(Dataset excerpts)

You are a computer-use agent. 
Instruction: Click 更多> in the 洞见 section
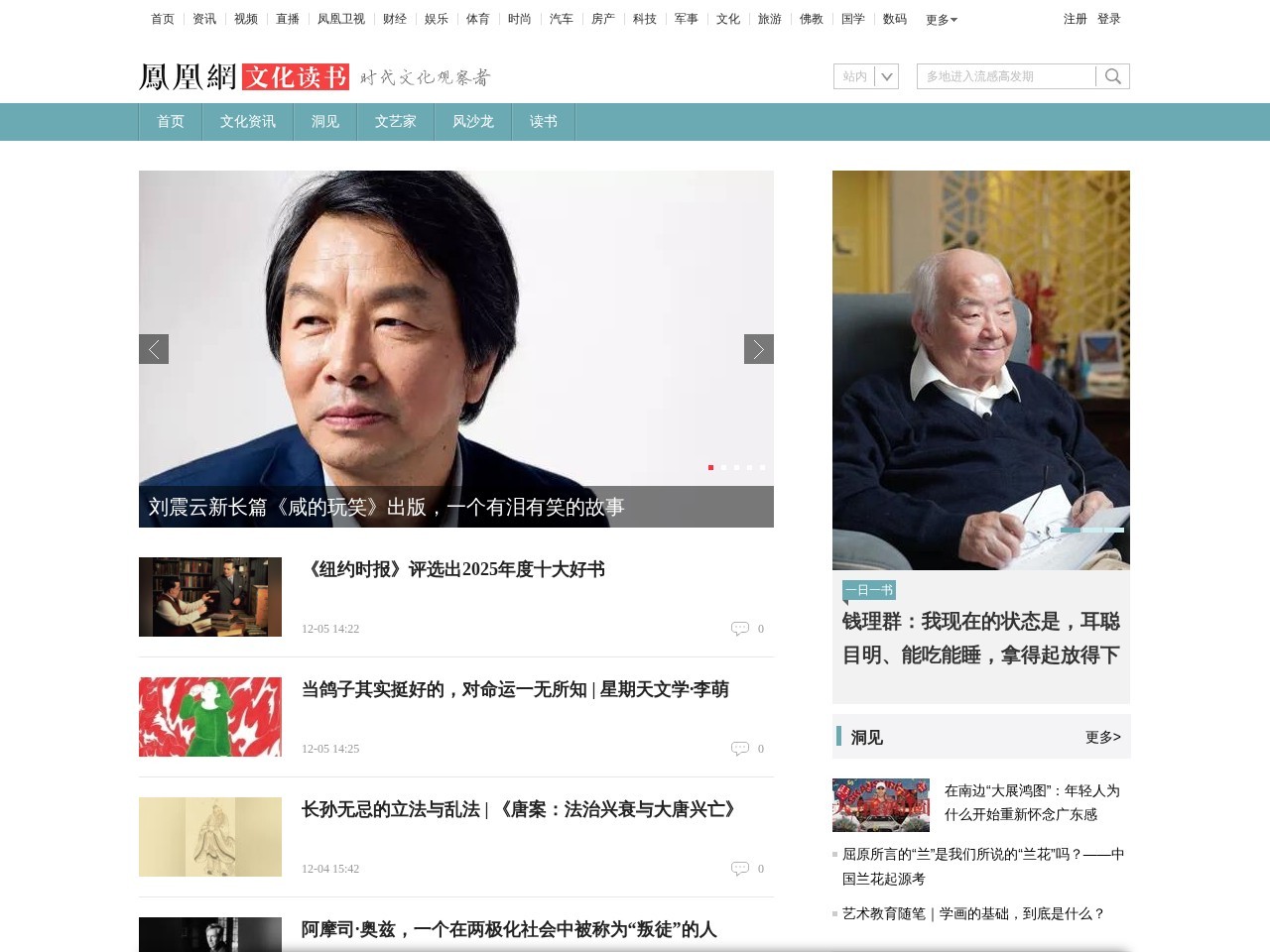[1102, 737]
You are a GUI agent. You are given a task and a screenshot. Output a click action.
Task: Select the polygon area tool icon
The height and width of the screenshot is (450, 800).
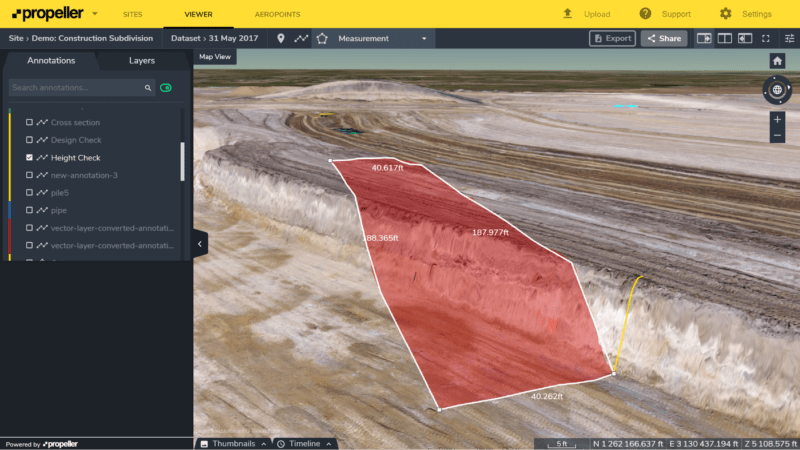322,38
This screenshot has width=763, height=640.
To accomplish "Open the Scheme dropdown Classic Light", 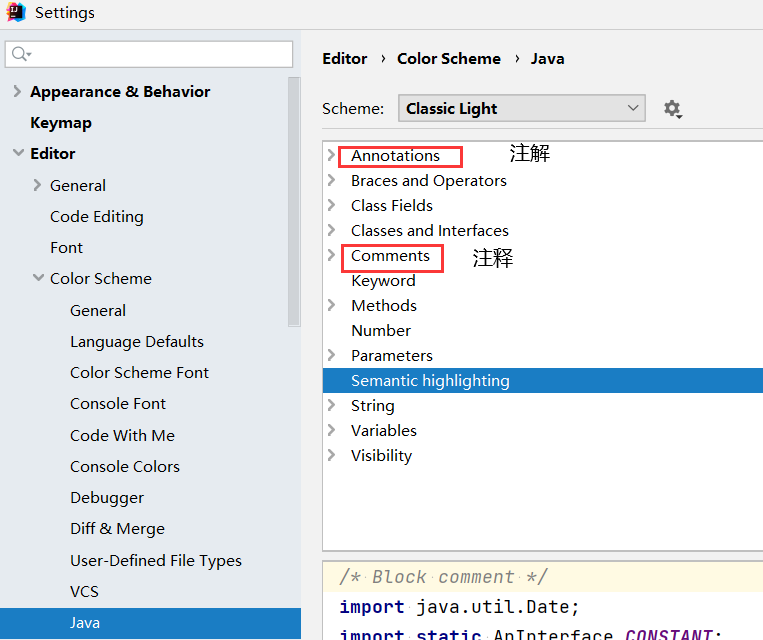I will (521, 109).
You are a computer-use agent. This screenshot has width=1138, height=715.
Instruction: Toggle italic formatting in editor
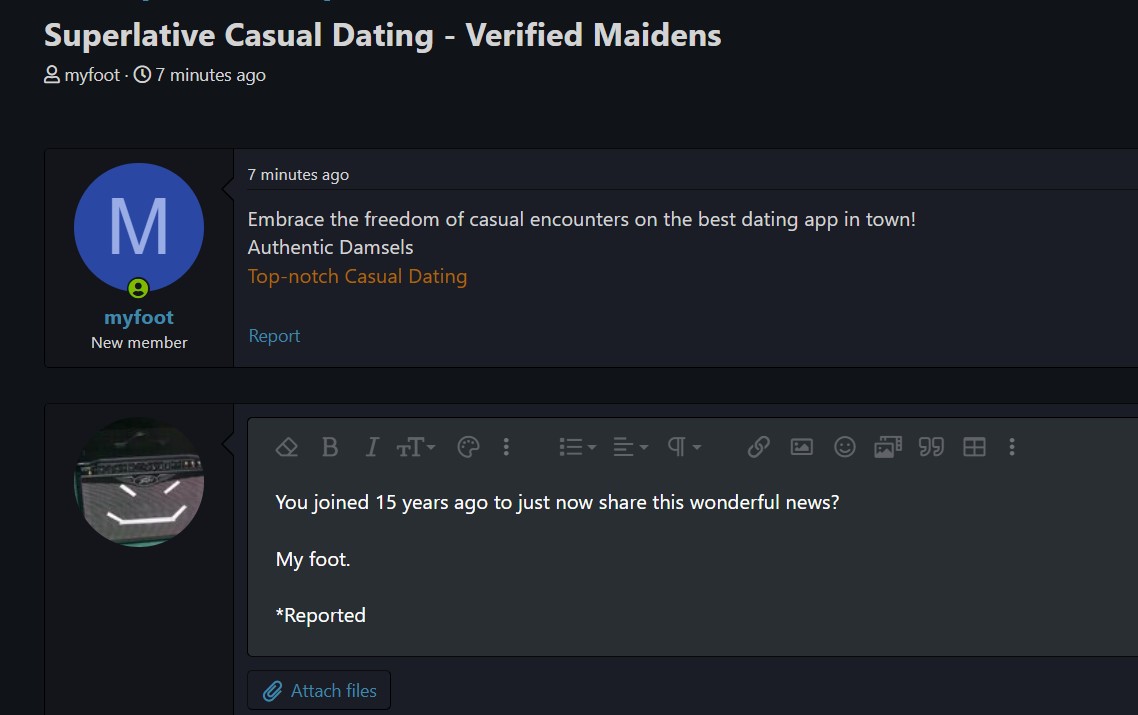(372, 447)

Work to be completed:
The result should be an exact copy of only the lines above from the one that holds "Instruction: Click 更多> in the 洞见 section" through the one that holds "This screenshot has width=763, height=640.", both ends included, without pictures.

Task output:
Instruction: Click 更多> in the 洞见 section
[1102, 737]
You are a GUI agent. You are given a task and a screenshot. Output a click action.
Task: Select the polygon area tool icon
The height and width of the screenshot is (450, 800).
322,38
This screenshot has width=763, height=640.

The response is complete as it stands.